[Aim of the task]
Reproduce the entries from the line with "Task: Sort by" to the line with "Action: pyautogui.click(x=40, y=353)", substituting "image" for "screenshot" and leaving everything else as is. Omit the pictures from the output.

[Recorded information]
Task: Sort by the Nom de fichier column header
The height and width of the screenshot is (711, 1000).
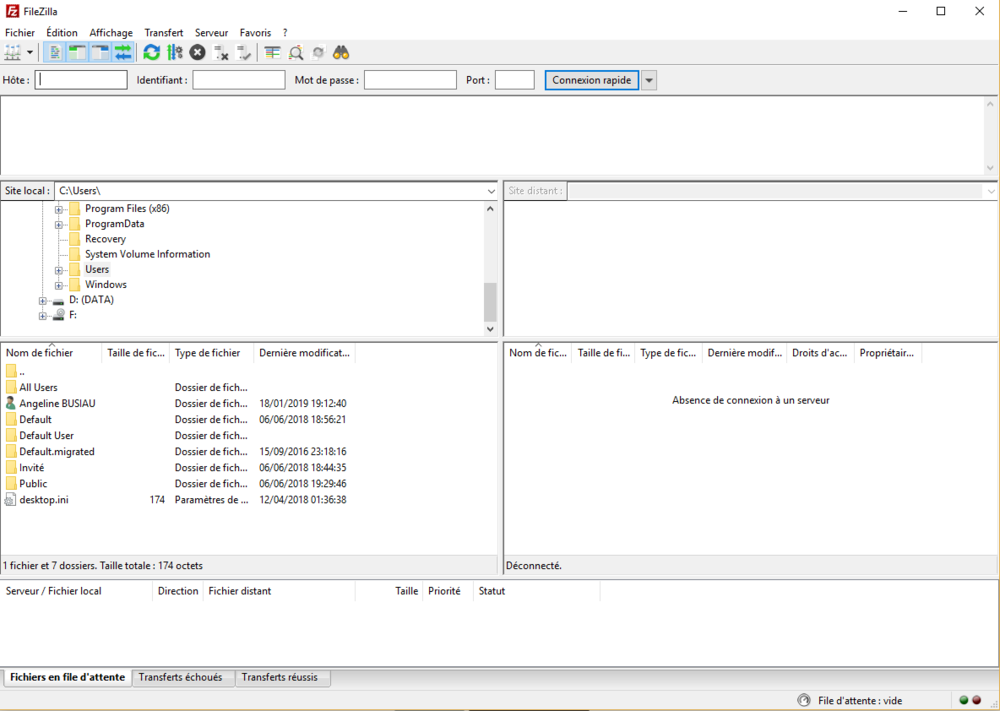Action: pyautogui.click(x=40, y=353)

--

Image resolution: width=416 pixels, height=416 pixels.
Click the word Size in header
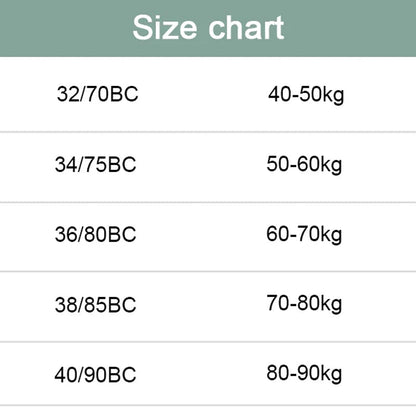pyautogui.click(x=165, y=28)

---

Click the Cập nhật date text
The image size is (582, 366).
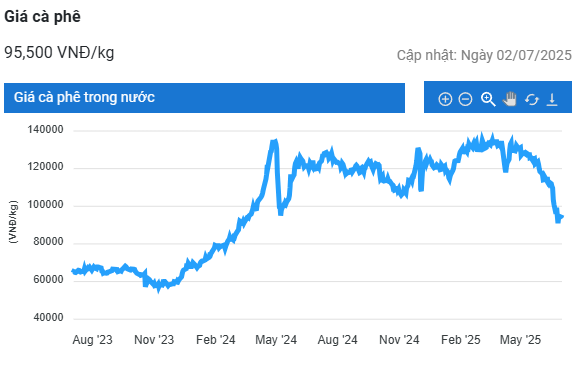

[Exercise output]
Task: Sort by the Nom de fichier column header
The height and width of the image is (711, 1000).
Action: pyautogui.click(x=40, y=353)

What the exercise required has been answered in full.